The book also documents the slow death of Elie’s love for his father. When he starts out at the camp, his father means everything to him. Gradually, however, the inhuman conditions drain his love away. He feels only irritation when his father “provokes” a beating. He watches the sons around him either kill their fathers or abandon them to die, and prays to a God he no longer believes in that he will not do the same. In the end, however, he does. When his father becomes ill, Elie watches an officer deal his father a violent blow with a truncheon and shatter his skull, not daring to interfere or offer relief. Finally, when his father is removed from the camp for the crematorium, Elie can feel nothing but relief. “There were no prayers on his grave. No candles were lit to his memory. His last word was my name. A summons to which I did not respond. I did not weep and it pained me that I could not weep. But I had no more tears. And, in the depths of my being, in the recesses of my weakened conscience, could I have searched it, I might have found something like – free at last!” Some time after he is liberated he manages to find a mirror.

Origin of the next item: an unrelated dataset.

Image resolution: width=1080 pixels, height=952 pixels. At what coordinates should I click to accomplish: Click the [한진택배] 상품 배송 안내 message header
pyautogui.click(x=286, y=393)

He has not seen himself since he was in the Jewish ghetto. “From the depths of the mirror, a corpse gazed back at me. The look in his eyes, as they stared into mine, has never left me.”
The two books differ greatly in their treatment of death. Isaac Campion is more of a personal, family narrative. Daniel's death, while grisly, is purely accidental. It is treated with respect and the family grieves accordingly. As for Night, a proper grieving is not possible as too many have been wiped out. Elie, who has been stripped of feeling, is unable to mourn his father. There is no proper funeral and no prayers for the dead. While Isaac is able to find some form of resolution after his brother's death, Elie is condemned to hollow despair. He is betrayed by his God and he in turn abandons his father. It is something he will have to live with for the rest of his life. As he no longer possesses faith in a higher power, he cannot look to it for forgiveness. As he has stated repeatedly, Holocaust survivors live in a nightmare world that can never be understood.